## Tâches à faire
- A) Les affirmations suivantes concordent-elles avec l'extrait sur la contestation au Brésil ? (i) Le mouvement de protestation dure depuis deux jours. (ii) La hausse du prix des transports a déclenché la colère. (iii) La Coupe du Monde de Football doit avoir lieu en 2016. Répondez par oui ou non pour chacune, en citant textuellement les mots décisifs de l'extrait.
- B) Recopiez à l'identique le passage de l'extrait sur la contestation au Brésil qui commence à « Au Brésil, depuis » et se termine à « possèdent les capitaux. ».

## Texte extrait
⟨
Au Brésil, depuis deux jours, le mouvement de protestation dénommé " la révolte du vinaigre" (1) surprend par son ampleur. La hausse du prix des transports dans les mégapoles du pays a été l'étincelle qui a mis le feu aux poudres dans un pays profondément inégalitaire et où la corruption gangrène la classe politique. C'est aussi l'organisation de la Coupe du Monde de Football en 2014 avec la construction de stades pharaoniques qui suscite la colère d'une classe moyenne tout juste sortie de la pauvreté par les statistiques et qui est confrontée à un manque crucial d'infrastructures de transports et de logements alors que se pavanent dans l'opulence ceux qui possèdent les capitaux.

GABEGIE FINANCIÈRE

A chaque évènement sportif international, on nous sert toujours la même rangaine ; les grands travaux, la venue de milliers de spectateurs, les droits de transmissions vont doper l'économie du pays organisateur.
⟩
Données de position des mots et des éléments
⟨
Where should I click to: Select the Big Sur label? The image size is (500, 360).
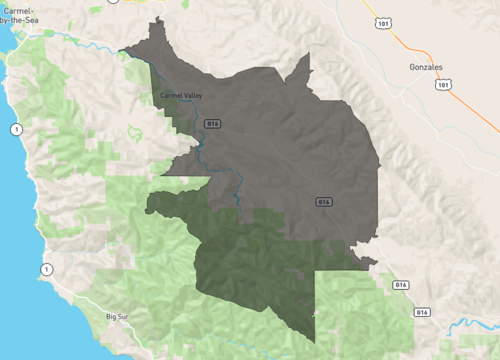coord(119,317)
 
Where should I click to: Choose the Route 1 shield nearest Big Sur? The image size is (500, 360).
coord(46,270)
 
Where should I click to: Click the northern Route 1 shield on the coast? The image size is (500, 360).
coord(16,130)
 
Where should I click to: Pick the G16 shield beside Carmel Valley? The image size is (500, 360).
coord(211,122)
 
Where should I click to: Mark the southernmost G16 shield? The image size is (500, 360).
coord(422,313)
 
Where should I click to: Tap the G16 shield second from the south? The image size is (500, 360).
coord(401,285)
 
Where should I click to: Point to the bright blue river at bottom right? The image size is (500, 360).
coord(470,326)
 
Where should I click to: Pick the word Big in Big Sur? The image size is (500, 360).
coord(111,317)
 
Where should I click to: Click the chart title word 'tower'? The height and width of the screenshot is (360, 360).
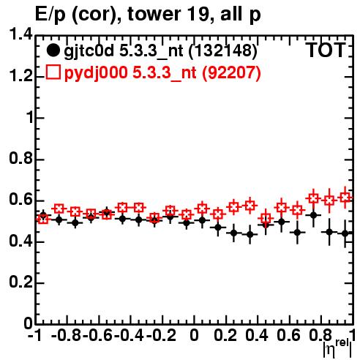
⟩
## Réponses par tâche
- A)
(i) Oui : « depuis deux jours, le mouvement de protestation dénommé " la révolte du vinaigre" (1) surprend par son ampleur »
(ii) Oui : « La hausse du prix des transports dans les mégapoles du pays a été l'étincelle qui a mis le feu aux poudres »
(iii) Non : « l'organisation de la Coupe du Monde de Football en 2014 »

- B)
Au Brésil, depuis deux jours, le mouvement de protestation dénommé " la révolte du vinaigre" (1) surprend par son ampleur. La hausse du prix des transports dans les mégapoles du pays a été l'étincelle qui a mis le feu aux poudres dans un pays profondément inégalitaire et où la corruption gangrène la classe politique. C'est aussi l'organisation de la Coupe du Monde de Football en 2014 avec la construction de stades pharaoniques qui suscite la colère d'une classe moyenne tout juste sortie de la pauvreté par les statistiques et qui est confrontée à un manque crucial d'infrastructures de transports et de logements alors que se pavanent dans l'opulence ceux qui possèdent les capitaux.